Now I was stable. Nothing was perfect, of course. Like, I was maybe a little too fixated on my weight. I still couldn’t eat certain foods without feeling nauseated, although I was pretty sure the sickness was in my head. I was bad at talking to kids my own age. Jerks like Brandon still brought me to my knees.

Maybe I wasn’t ready to talk about the memories I’d done such a good job bottling up over the last year. But I could either keep taking abuse from people who knew nothing about me, or I could tell my side of the story. The media were no longer interested in Mom and me; I hadn’t heard from Vinny in months. But maybe I could convince him to hear me out. Then I could use the money from the interview for my teeth. Or to visit Phil in Colorado.
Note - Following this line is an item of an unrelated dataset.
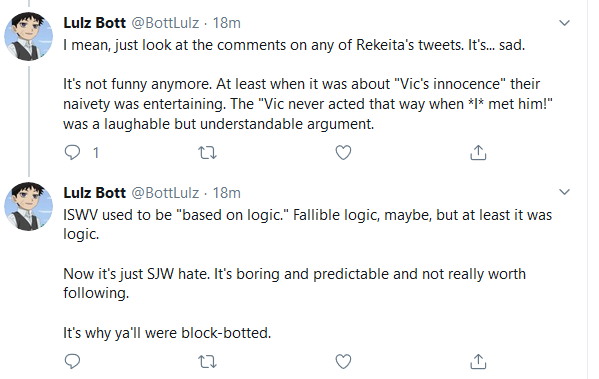Open Lulz Bott profile name in first tweet

click(94, 23)
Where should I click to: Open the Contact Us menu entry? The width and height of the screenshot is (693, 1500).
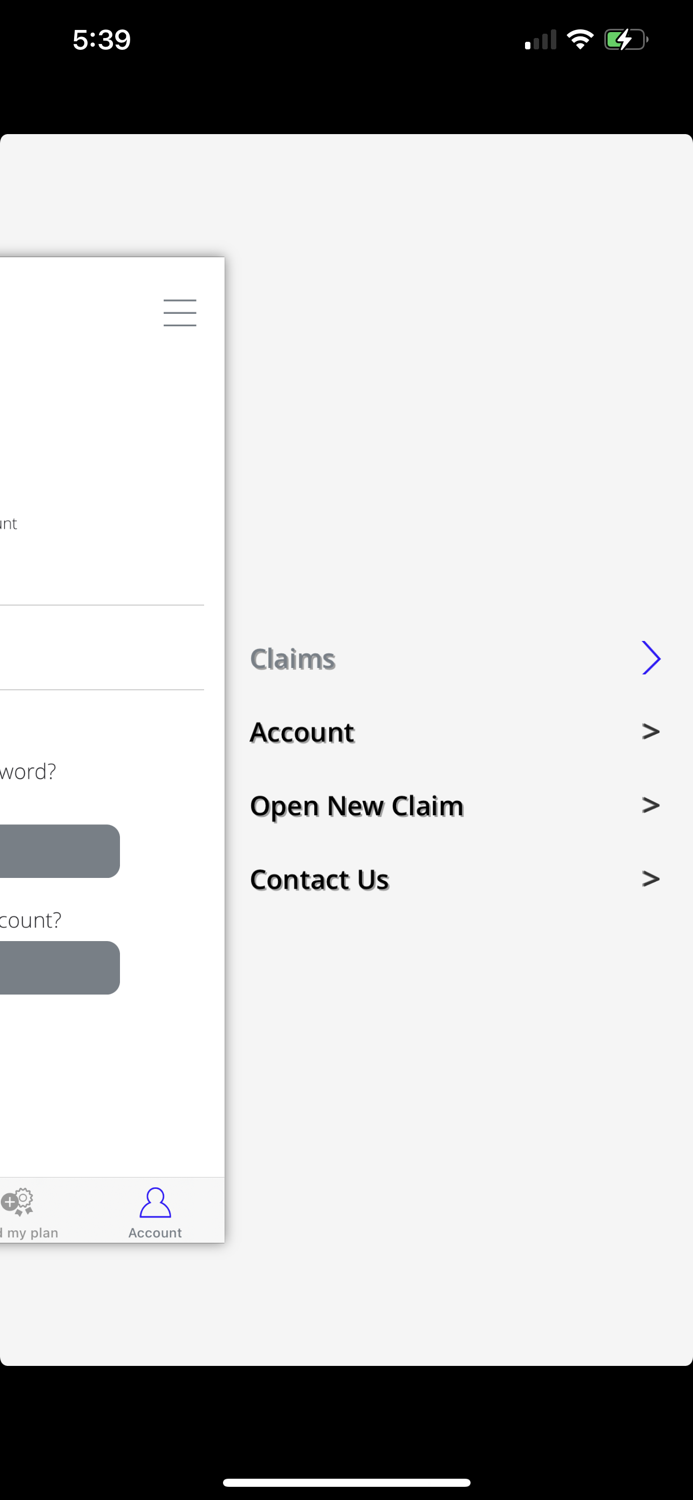point(319,879)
Alex still hadn’t responded to my text. On the TV, Ariel agreed to give up her voice.

I dialed Vinny King’s number before I could change my mind. The phone rang. I gazed at my shoes. The laces had come untied.

She was thinking of me.





3





Patty


I stride across the parking lot toward my daughter. Rose Gold jumps down from the driver’s seat, her five-foot frame dwarfed by the big van. A woman of twenty-three has replaced the gangly teenager I raised. Her hair is straight and limp, a dull shade somewhere between blond and brown. Her small upturned nose gives her the appearance of a mouse. She wears baggy jeans and a huge crewneck sweatshirt. She darts toward me with that same tiptoe gait she’s always had, as if the concrete is covered with hot coals. She looks healthy, normal.

Except for those teeth.

Her teeth protrude from her gums every which way, like old tombstones in a cemetery. They are a range of yellows, from eggnog to Dijon mustard. At the roots some are the color of mud; at the tops they are uneven, jagged. She is smiling—nay, grinning—at me, and I’m reminded of a jack-o’-lantern. To others, her teeth may be hideous. To me, they tell a story. They remind me of the decades of stomach acid corroding the enamel. Her teeth are a testament to her courage.
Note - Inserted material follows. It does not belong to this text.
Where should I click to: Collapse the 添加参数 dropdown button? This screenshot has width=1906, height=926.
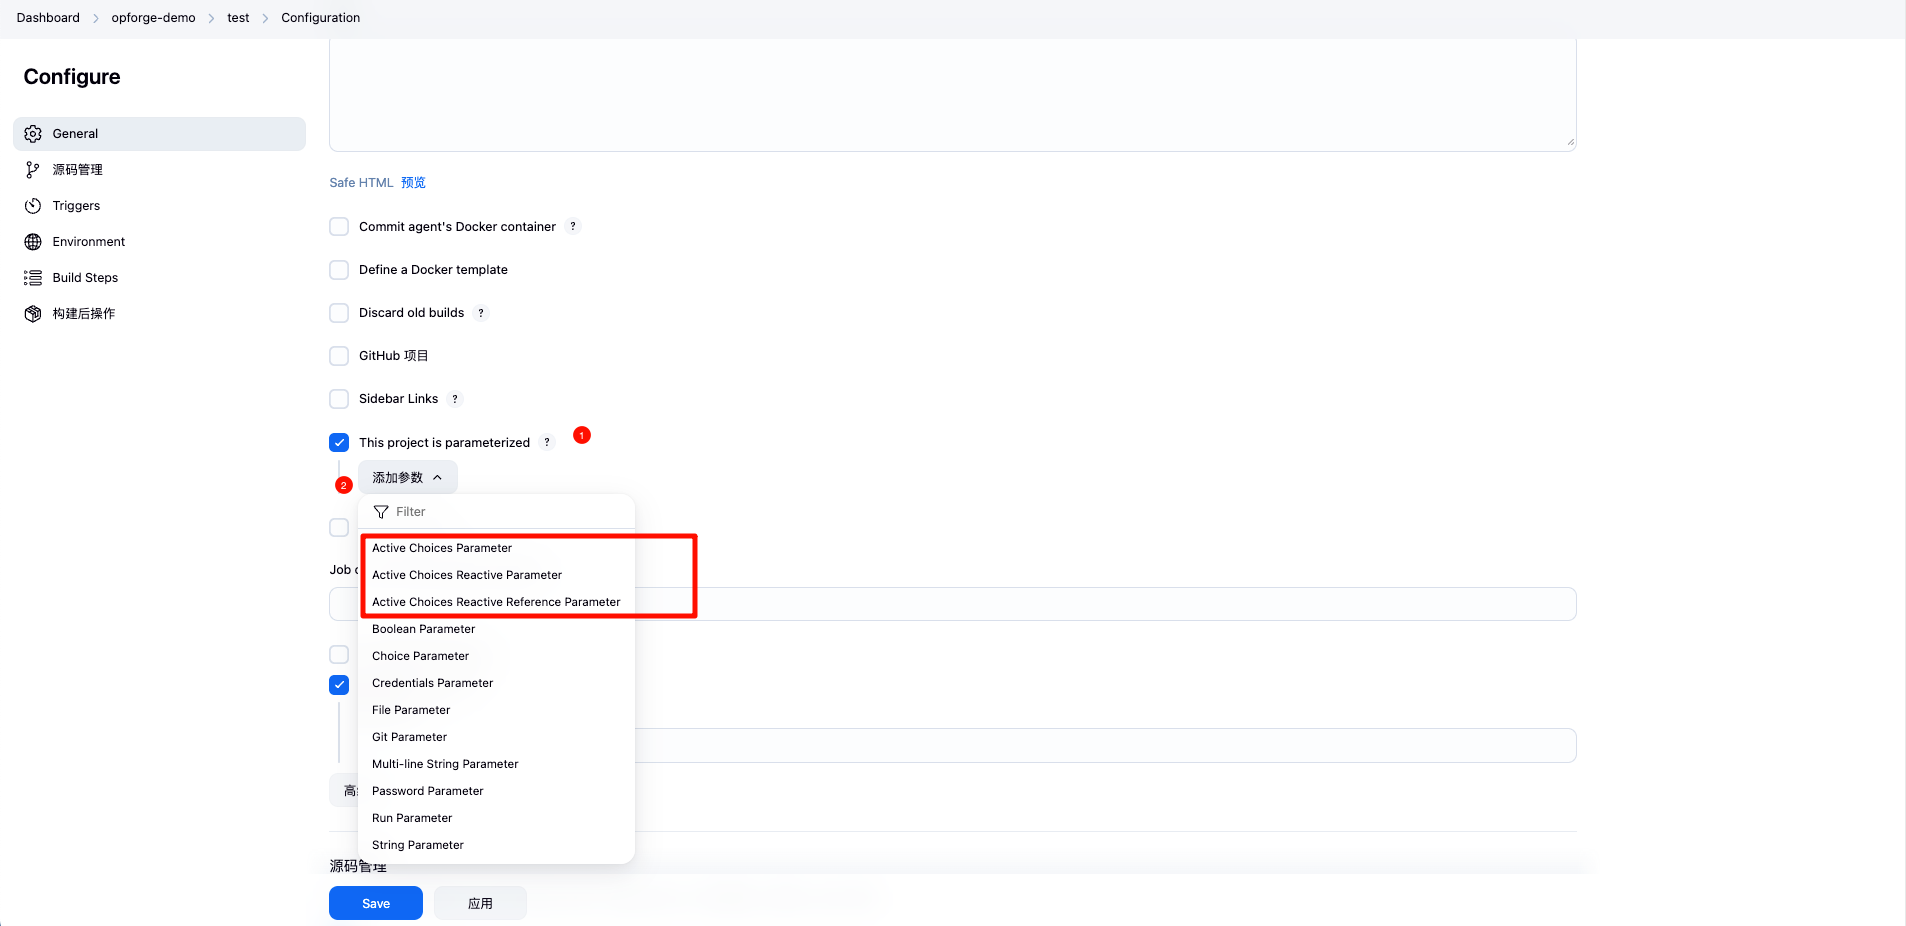[407, 478]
We meet in the middle of the parking lot. She reaches for me first.

“You’re free,” she says.

“You’re a mother,” I say.

We hold each other for a few moments. I count to five, not wanting to seem overeager or arouse suspicion. “Can I meet the little guy?”
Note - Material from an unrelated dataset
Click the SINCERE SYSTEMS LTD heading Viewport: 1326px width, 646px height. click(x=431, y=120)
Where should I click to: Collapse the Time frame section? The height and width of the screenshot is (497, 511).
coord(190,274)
Rose Gold pulls back from the embrace. She eyes me brightly but wariness slips through. “Of course,” she says. I follow her to the van. She yanks open the back door.

There he is, waiting in his car seat. Eyes darting, legs kicking: our little Adam. Just two months old.

On impulse, I reach for his stockinged foot and coo at him. He gurgles at me, then sticks his tongue out. I laugh, delighted.

I reach for the buckle to his car seat, then remember my place. I turn to Rose Gold. “May I?”

She nods. Her eyes match her son’s, dashing back and forth between his body and my face. I unbuckle the seat belt and lift him out of his chair.

I cradle him in my arms, drop my nose to his head, and inhale. Nothing beats that new-baby smell. For a second, it’s Rose Gold in my arms again. We’re back in the town house, and for a few minutes, she’s not crying or wheezing or coughing.